A bug report titled "Email validation is missing". It shows detailed steps on reproducing the bug (ex. Step 1. Visit the site....Step 16. Click the "continue" button). The bottom says "Actual Result: The user is redirected to the next step" and "Expected Result: the user sees the error message 'enter a valid email'. — An example of a BRT, where a programmer explains how to solve an error message for an email sign-up. BRTs are key to diagnosing and debugging software bugs (Source: QAwerk)

However, BRTs are usually written when the bug is repaired to confirm the fix and prevent recurrence. Instead, programmers waste hours manually reproducing bugs, which further delays software fixing. If they had a BRT from the get-go, they could reserve this time for problem-solving.

Three people (two men on the left and one woman on the right) stand in front of a whiteboard filled with a flowchart; left wears a green sweater, middle a gray dotted shirt, right a purple top. — A trio of Waterloo computer scientists (L to R: Professor Meiyappan Nagappan, Noble Saji Mathews and Lara Khatib) created an AI-powered tool that can automate bug reproduction tests

Fortunately, Lara Khatib, a research associate at the Cheriton School of Computer Science, teamed up with Professor Meiyappan Nagappan and Mathews, his former graduate student, to create AssertFlip, a tool that can automate BRTs.

“Instead of asking the LLM to write a test that fails right away, we first instruct it to generate a passing test on the buggy version that captures the behaviour described in the issue report,” explains Khatib. “Once we have a working test, we flip it.
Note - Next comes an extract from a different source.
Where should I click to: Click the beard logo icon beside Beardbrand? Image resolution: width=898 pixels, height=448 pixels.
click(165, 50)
We modify the conditions so that the test now reflects the correct behaviour.”

As a result, AssertFlip can direct the developers to the buggy logic that needs to be fixed, making troubleshooting faster and more streamlined. Once the user repairs the bug, they can also use the generated BRT to validate their fix.

If the generated test fails to run, the tool initiates an automated refinement loop that uses execution feedback to iteratively correct the test code, which overcomes past issues with LLM-based BRT tools. Oftentimes, LLM-generated BRTs can fail due to issues unrelated to the bug, such as setup mistakes, AI-induced hallucinations or bad imports— making bug-spotting and fixing even harder.
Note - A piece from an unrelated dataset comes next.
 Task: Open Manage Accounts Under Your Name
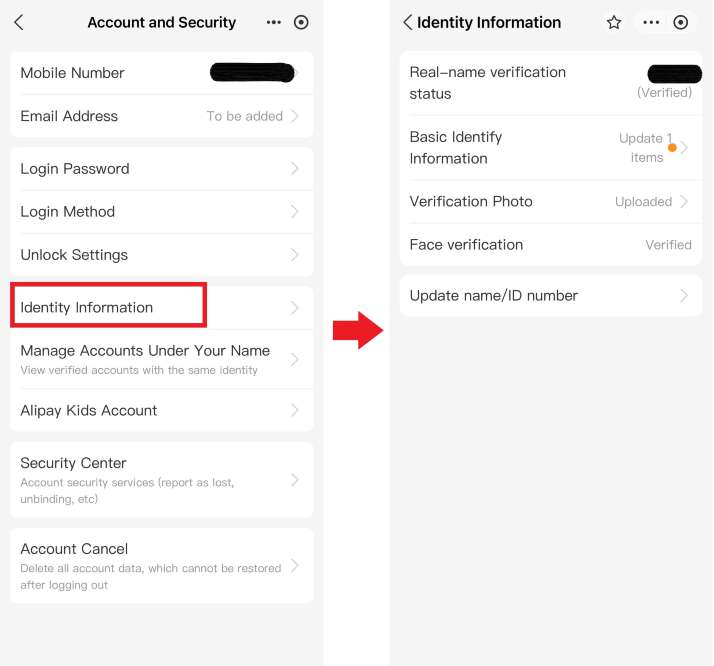pyautogui.click(x=162, y=359)
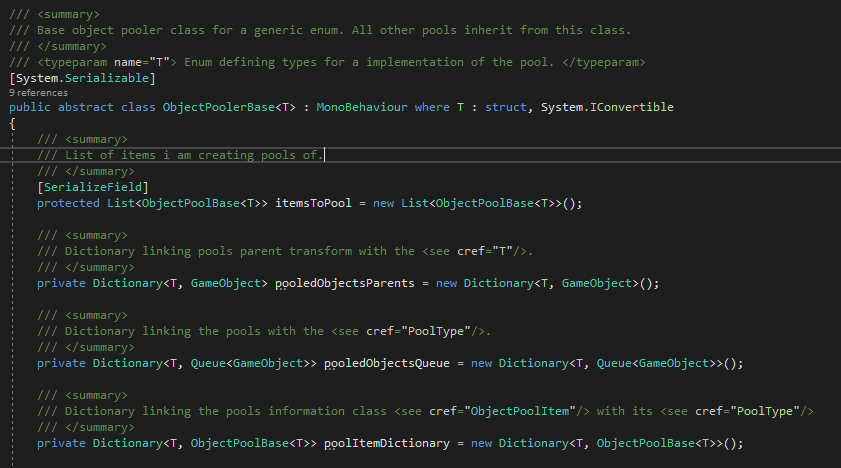Click the opening curly brace of class
This screenshot has width=841, height=468.
coord(12,123)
A flowchart of Assertflip. Left image is a bug report detailing the issue (adding a structured array to an Astropy table automatically changes the data type). The middle image shows the code with the second last line saying "#bug: this is incorrect behaviour but current happens". Right image shows the modified code and the second last line "# This is the expected behaviour after fix"" — An overview of AssertFlip. In the first photo, a bug report describes incorrect behaviour, in this case, adding a structured array to an Astropy table automatically changes the data type. AssertFlip will then generate a test that passes on the buggy code. Finally, it will reverse the passing test’s conditions to create a bug-revealing test.

This tool is an amalgamation of the researchers’ previous software engineering research. They hypothesize that LLMs are better at writing tests that “pass” rather than “fail on purpose,” serving as the basis for AssertFlip.
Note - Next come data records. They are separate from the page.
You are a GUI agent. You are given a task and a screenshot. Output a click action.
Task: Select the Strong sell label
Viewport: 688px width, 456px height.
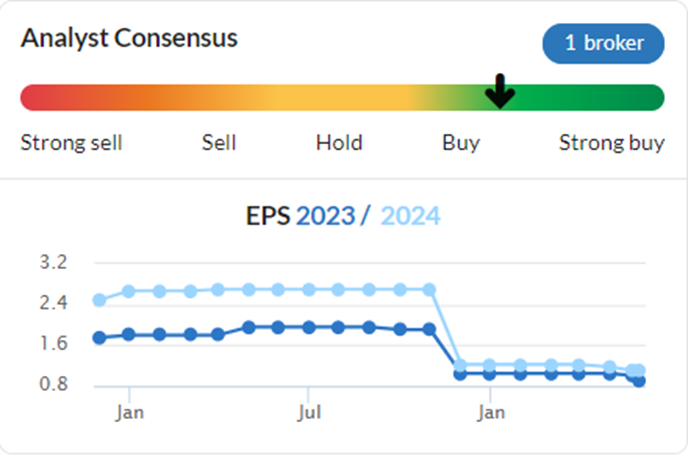click(x=71, y=143)
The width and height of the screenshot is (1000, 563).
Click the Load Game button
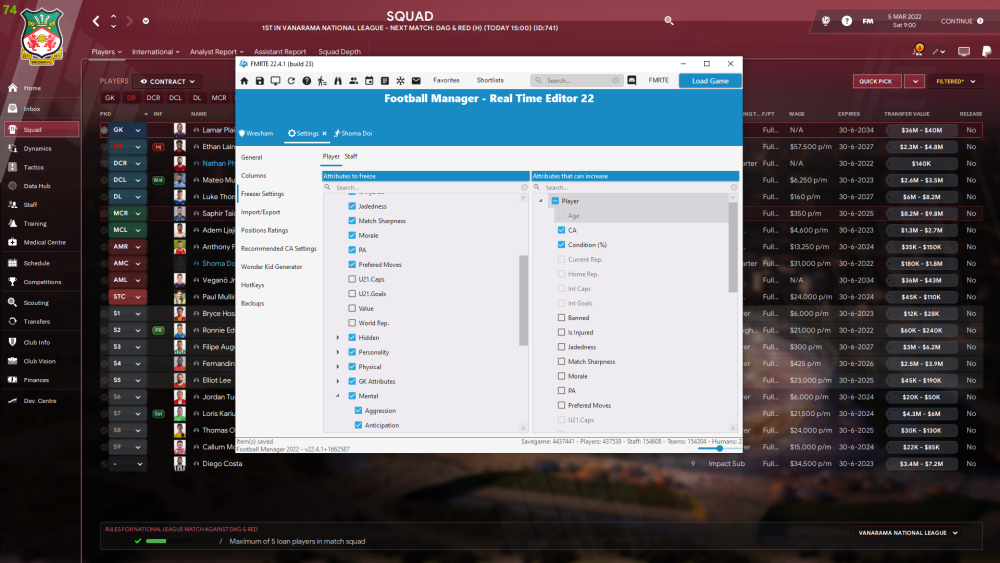pos(710,80)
“If you let an LLM go without any checks and balances in place, it would agree on whatever you’re saying,” explains Matthews.

The researchers also hope that their design can inspire software engineers to create “trustworthy” AI systems.

“If you ask ChatGPT something, it’ll never say that it doesn’t know,” Professor Nagappan says. “It’ll always give you an answer, sometimes the wrong one. But in software engineering, a wrong answer can be very costly. What’s inherent to our technique is that our tool doesn't always give an answer. If AssertFlip isn’t confident it has produced a good result, it simply won't give one. We think that ability to abstain can be leveraged in the design of AI tools to make them more trustworthy.”

Notably, AssertFlip outperforms all open-sourced systems tools on SWT-Bench, a leaderboard that ranks BRT tools. It achieved a fail-to-pass success rate of 43.6 per cent, while the closest open-sourced tool came at 27.7 per cent.

The researchers have open-sourced AssertFlip for the software engineering community.